**Problem to work on:**
Your task is to copy every line below that contains the word "agent".

**Data provided:**

- - -

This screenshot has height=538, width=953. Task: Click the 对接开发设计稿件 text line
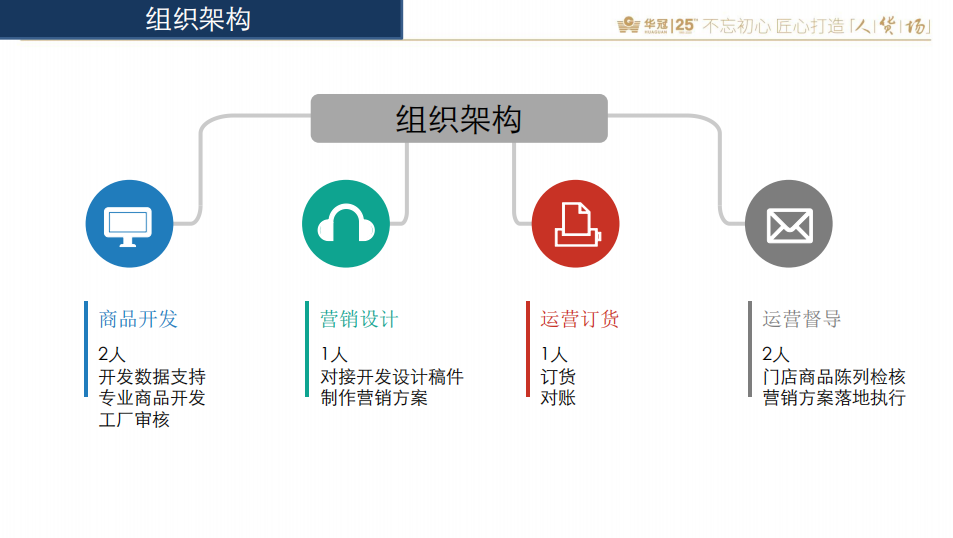click(392, 377)
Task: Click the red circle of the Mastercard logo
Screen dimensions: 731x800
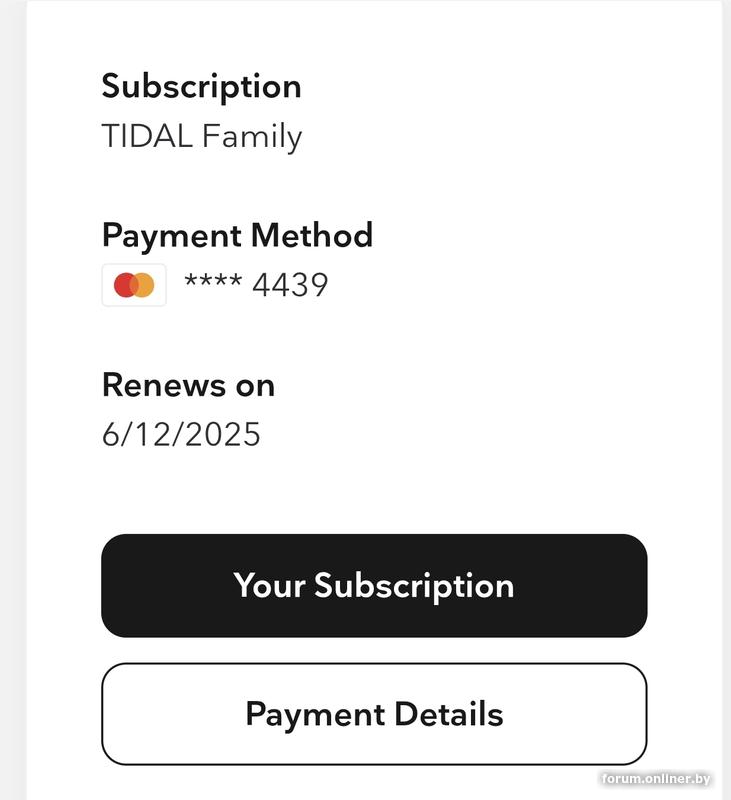Action: tap(126, 285)
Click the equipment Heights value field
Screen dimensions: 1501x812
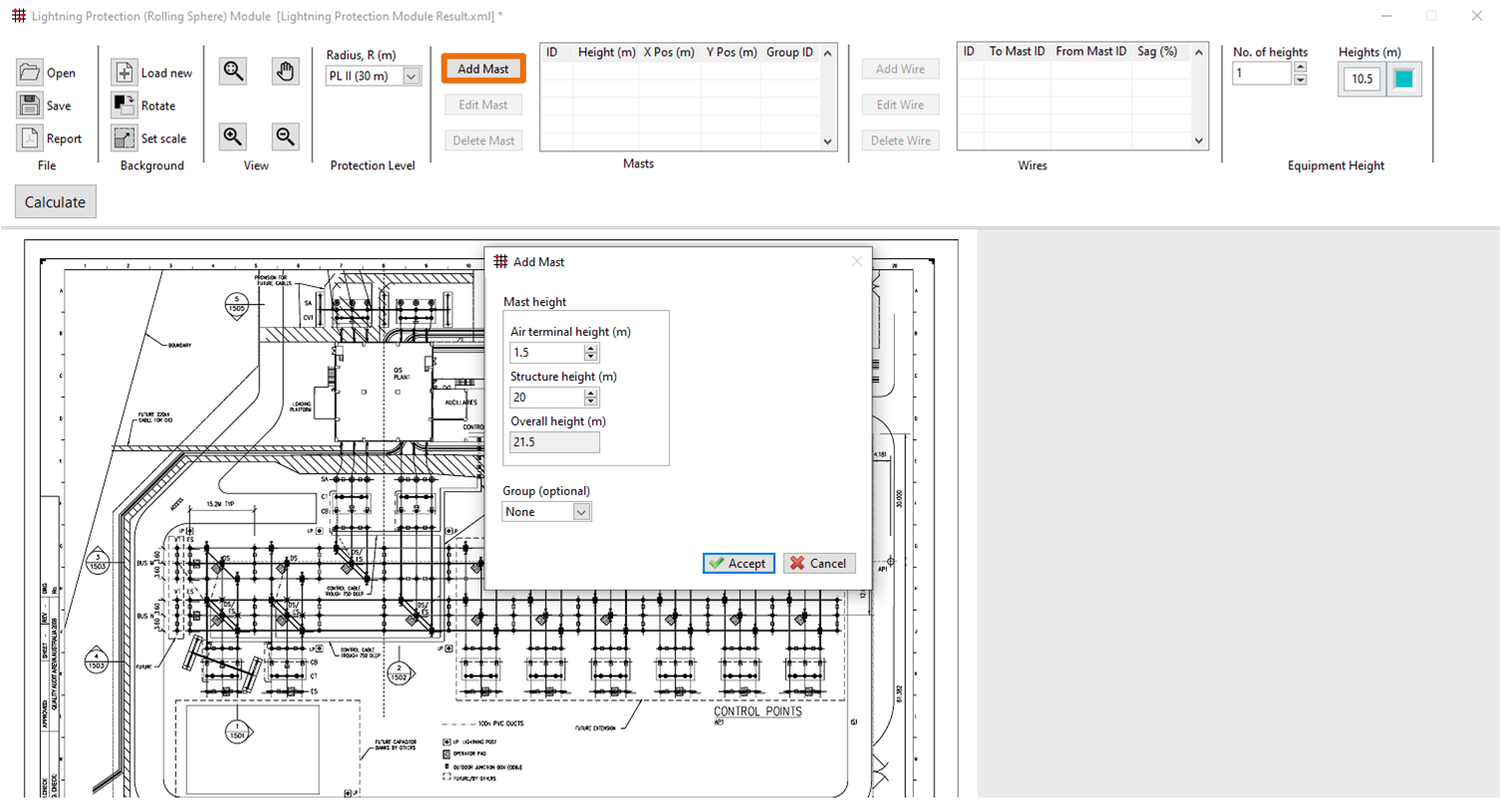click(x=1361, y=80)
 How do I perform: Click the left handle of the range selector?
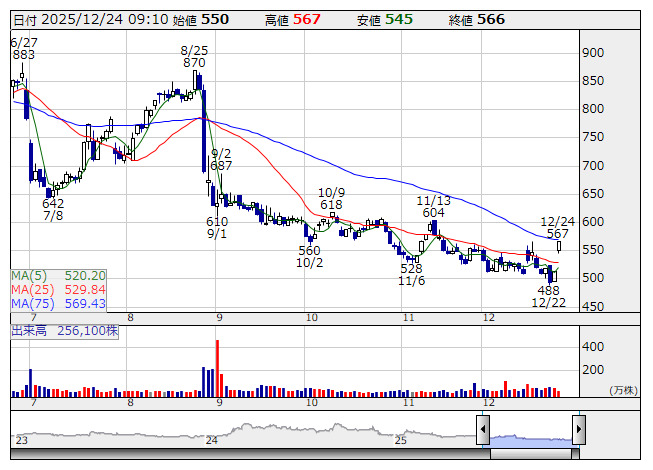click(x=482, y=431)
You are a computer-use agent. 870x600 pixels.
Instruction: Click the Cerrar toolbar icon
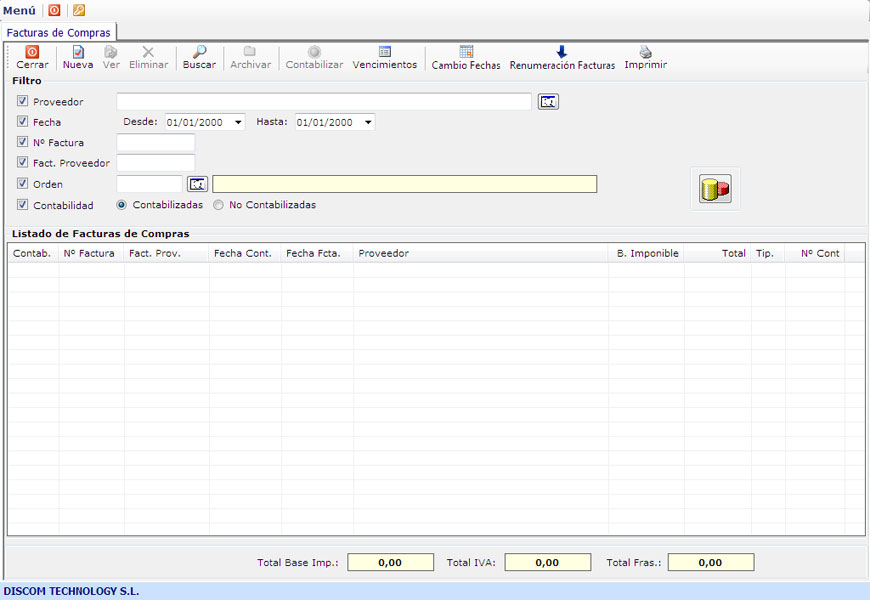(x=32, y=52)
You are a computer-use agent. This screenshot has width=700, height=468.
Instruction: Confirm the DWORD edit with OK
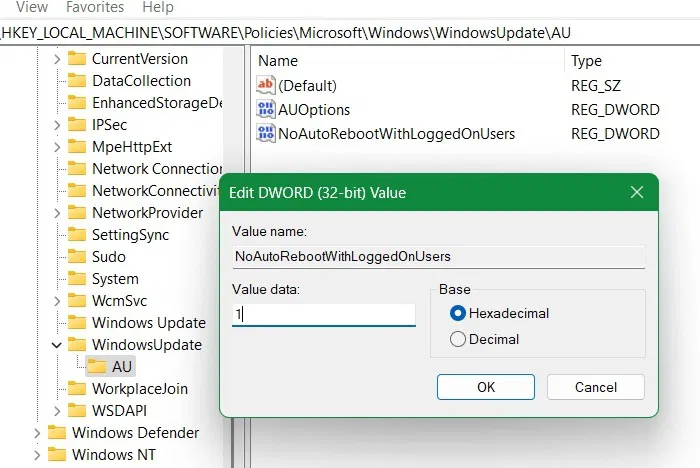coord(486,387)
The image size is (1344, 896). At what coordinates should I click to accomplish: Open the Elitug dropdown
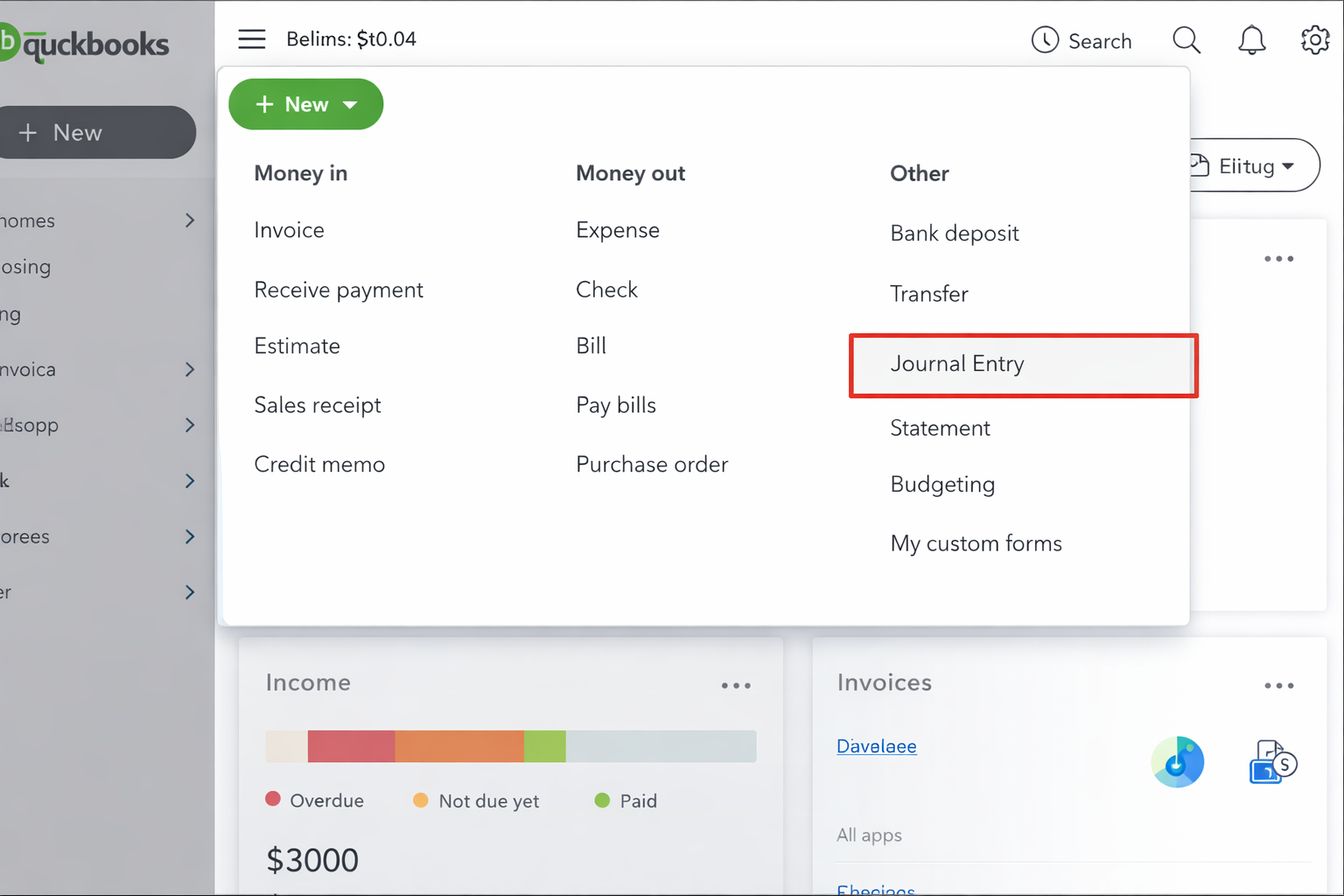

- - -

**Final answer:**
You are a computer-use agent. 870x600 pixels.
You are a computer-use agent. This screenshot has width=700, height=468.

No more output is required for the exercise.